**Excerto do texto**
________

R e v i s t a . e l e c t r ó n i c a . d e . f i c ç ã o . c i e n t í f i c a . e . f a n t á s t i c o

Crónicas do Caos — O Mar Infinito

por Jeffrey A. Carver

uma crítica de Jorge Candeias

publicada em 22.02.2004

Neste terceiro romance da série das Crónicas do Caos, Jeffrey A. Carver leva-nos para um planeta onde o grupo de portadores das pedras tradutoras (Bandicut e companheiros extraterrestres) toma contacto com os neri, uma espécie inteligente anfíbia, que luta, uma vez mais, contra uma ameaça tremenda, desta vez proveniente das profundezas do oceano, que põe em sério risco a sua sobrevivência, ao mesmo tempo que mantém uma guerra de baixa intensidade com uma outra espécie, habitante de terra firme.

________

**Material fornecido**

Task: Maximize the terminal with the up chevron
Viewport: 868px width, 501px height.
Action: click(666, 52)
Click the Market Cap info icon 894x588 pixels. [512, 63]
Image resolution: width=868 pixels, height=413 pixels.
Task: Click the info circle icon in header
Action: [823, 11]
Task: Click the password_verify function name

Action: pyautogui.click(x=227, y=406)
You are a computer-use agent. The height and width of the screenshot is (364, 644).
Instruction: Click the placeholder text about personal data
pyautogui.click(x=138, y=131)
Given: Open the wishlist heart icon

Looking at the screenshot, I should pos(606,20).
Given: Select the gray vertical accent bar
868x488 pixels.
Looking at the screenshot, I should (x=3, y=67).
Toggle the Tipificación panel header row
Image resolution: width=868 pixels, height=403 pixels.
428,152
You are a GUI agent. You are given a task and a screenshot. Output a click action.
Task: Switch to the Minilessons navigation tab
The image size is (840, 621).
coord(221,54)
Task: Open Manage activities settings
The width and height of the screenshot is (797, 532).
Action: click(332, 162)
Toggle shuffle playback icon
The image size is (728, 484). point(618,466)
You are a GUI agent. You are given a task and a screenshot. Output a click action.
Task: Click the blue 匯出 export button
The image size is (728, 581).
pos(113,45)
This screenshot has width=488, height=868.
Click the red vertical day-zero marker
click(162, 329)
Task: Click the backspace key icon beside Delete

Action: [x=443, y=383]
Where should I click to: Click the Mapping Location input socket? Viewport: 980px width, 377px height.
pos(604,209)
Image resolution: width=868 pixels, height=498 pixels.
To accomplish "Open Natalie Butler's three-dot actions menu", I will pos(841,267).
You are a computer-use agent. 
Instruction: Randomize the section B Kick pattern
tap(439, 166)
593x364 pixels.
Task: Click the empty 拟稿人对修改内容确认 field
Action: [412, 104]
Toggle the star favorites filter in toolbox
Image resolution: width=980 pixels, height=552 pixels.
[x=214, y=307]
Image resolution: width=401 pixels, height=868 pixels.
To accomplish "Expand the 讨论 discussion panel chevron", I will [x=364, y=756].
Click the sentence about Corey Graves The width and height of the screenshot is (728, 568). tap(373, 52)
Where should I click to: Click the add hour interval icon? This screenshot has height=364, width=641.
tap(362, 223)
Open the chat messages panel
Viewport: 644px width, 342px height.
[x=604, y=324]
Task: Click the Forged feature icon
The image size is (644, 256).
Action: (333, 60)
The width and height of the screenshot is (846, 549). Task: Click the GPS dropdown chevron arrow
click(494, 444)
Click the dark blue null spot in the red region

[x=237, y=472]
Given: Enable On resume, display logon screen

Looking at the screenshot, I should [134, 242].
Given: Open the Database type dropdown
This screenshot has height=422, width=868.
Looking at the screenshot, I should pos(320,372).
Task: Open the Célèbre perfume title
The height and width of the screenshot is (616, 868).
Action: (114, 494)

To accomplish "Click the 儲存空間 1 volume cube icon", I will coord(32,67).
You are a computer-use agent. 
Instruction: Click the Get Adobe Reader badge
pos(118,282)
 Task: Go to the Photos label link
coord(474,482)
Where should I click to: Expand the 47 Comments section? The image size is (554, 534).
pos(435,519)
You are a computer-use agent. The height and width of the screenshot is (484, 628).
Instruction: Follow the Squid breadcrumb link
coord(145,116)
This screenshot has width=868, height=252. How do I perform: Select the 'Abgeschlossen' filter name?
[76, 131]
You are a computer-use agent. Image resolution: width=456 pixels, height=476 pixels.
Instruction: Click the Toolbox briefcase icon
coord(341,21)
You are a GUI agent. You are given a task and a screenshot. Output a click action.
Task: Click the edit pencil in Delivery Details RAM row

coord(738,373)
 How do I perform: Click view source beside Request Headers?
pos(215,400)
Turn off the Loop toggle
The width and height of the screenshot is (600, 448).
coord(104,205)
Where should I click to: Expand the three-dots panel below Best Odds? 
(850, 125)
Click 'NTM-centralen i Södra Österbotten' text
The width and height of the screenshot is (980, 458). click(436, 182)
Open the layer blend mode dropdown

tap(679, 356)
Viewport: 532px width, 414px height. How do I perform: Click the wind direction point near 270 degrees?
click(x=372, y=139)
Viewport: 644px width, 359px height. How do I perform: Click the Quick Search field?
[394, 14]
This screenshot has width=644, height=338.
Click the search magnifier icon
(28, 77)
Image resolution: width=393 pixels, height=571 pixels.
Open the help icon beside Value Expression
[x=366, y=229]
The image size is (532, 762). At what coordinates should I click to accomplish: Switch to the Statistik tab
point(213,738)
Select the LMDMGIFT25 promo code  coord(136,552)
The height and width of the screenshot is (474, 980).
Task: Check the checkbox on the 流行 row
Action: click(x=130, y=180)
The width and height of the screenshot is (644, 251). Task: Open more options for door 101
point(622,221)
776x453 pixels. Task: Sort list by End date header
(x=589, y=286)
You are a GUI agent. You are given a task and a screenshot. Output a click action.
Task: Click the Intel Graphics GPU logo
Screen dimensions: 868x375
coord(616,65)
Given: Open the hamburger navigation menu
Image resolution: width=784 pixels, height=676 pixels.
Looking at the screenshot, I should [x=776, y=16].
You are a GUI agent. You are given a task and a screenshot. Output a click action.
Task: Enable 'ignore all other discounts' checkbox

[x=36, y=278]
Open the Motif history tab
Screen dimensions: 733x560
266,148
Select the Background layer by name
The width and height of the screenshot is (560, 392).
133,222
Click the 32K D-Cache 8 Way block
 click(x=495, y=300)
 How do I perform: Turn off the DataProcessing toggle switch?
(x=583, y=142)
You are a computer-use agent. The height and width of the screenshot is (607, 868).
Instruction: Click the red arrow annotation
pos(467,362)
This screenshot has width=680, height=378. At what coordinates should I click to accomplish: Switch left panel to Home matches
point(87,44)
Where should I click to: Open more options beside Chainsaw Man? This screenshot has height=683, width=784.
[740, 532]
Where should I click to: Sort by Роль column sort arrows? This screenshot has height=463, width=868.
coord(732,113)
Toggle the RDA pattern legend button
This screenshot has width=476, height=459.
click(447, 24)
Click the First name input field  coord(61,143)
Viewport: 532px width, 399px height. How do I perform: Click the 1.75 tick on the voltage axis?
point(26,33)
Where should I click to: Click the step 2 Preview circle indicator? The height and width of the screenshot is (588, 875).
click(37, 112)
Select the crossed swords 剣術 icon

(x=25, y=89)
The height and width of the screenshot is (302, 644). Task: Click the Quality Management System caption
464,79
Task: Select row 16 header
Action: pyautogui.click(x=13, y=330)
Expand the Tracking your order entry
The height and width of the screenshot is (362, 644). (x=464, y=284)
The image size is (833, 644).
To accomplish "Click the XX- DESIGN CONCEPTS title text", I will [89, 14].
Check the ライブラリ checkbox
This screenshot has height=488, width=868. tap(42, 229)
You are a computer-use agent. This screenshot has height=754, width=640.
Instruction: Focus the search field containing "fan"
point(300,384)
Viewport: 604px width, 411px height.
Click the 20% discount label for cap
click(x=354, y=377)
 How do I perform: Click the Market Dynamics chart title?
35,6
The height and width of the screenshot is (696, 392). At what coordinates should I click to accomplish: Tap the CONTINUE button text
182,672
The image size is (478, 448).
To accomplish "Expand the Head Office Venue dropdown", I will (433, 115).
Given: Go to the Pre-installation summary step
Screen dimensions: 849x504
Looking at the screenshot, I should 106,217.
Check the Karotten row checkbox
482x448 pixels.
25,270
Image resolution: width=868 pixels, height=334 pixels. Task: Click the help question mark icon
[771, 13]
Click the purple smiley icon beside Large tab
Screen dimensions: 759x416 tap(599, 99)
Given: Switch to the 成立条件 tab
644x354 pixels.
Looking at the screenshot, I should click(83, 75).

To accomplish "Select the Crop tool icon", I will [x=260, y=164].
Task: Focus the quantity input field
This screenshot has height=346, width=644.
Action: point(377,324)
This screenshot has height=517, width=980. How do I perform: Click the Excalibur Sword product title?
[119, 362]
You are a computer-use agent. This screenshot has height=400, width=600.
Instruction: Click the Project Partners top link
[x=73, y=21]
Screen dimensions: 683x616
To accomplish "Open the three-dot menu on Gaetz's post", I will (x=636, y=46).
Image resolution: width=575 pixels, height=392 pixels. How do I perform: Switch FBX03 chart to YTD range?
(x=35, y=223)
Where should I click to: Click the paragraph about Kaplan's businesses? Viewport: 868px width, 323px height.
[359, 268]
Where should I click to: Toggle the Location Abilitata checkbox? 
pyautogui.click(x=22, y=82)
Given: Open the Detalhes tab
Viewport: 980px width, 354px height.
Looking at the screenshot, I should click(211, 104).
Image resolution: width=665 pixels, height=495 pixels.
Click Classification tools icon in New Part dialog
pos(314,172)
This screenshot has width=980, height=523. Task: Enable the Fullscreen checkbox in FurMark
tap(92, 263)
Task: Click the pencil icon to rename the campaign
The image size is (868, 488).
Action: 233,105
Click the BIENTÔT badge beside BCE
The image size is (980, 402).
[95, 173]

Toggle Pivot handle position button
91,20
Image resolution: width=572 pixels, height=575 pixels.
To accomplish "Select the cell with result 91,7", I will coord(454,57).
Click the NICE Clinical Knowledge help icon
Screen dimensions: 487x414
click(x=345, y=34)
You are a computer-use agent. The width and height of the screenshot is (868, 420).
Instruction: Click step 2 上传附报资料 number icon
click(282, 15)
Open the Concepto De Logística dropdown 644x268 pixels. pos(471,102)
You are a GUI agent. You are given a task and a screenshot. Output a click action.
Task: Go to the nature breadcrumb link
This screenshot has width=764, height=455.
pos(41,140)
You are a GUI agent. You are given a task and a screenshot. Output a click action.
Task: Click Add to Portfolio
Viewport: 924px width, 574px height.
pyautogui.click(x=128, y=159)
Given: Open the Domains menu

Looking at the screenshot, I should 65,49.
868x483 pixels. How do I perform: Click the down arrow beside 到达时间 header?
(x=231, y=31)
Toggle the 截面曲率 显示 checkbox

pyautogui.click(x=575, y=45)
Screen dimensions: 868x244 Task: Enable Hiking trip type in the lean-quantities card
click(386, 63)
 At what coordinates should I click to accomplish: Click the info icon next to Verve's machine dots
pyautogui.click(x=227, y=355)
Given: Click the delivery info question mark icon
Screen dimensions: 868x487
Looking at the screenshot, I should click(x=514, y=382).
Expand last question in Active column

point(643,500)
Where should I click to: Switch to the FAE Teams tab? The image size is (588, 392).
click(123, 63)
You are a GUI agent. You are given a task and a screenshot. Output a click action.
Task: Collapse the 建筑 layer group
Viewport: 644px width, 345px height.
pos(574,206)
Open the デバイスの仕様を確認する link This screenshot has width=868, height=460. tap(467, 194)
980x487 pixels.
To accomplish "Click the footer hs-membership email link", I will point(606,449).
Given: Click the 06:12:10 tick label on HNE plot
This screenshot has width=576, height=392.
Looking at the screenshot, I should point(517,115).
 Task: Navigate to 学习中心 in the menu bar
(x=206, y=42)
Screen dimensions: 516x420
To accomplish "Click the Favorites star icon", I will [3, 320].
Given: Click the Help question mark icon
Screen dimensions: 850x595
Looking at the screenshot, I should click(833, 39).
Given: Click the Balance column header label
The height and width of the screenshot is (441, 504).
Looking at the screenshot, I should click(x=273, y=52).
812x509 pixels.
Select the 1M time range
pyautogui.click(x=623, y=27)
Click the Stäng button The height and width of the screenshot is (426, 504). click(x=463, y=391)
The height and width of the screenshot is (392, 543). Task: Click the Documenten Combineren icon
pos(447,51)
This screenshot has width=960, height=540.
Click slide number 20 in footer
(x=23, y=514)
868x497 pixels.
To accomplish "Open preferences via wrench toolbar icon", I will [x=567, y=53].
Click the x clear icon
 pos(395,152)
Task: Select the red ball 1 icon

________

**Exercício breve 1**
Indique se cada afirmação concorda com a crítica, respondendo sim ou não e citando as palavras decisivas: (a) o romance é o terceiro da série; (b) os neri vivem apenas em terra firme; (c) a ameaça que os neri enfrentam vem das profundezas do oceano.
**Exercício breve 2**
Reproduza o trecho da crítica que começa em "Neste terceiro romance" e termina em "de terra firme.".

**Resposta à tarefa 1**
(a) Sim: «Neste terceiro romance da série das Crónicas do Caos».
(b) Não: «uma espécie inteligente anfíbia».
(c) Sim: «desta vez proveniente das profundezas do oceano».

**Resposta à tarefa 2**
Neste terceiro romance da série das Crónicas do Caos, Jeffrey A. Carver leva-nos para um planeta onde o grupo de portadores das pedras tradutoras (Bandicut e companheiros extraterrestres) toma contacto com os neri, uma espécie inteligente anfíbia, que luta, uma vez mais, contra uma ameaça tremenda, desta vez proveniente das profundezas do oceano, que põe em sério risco a sua sobrevivência, ao mesmo tempo que mantém uma guerra de baixa intensidade com uma outra espécie, habitante de terra firme.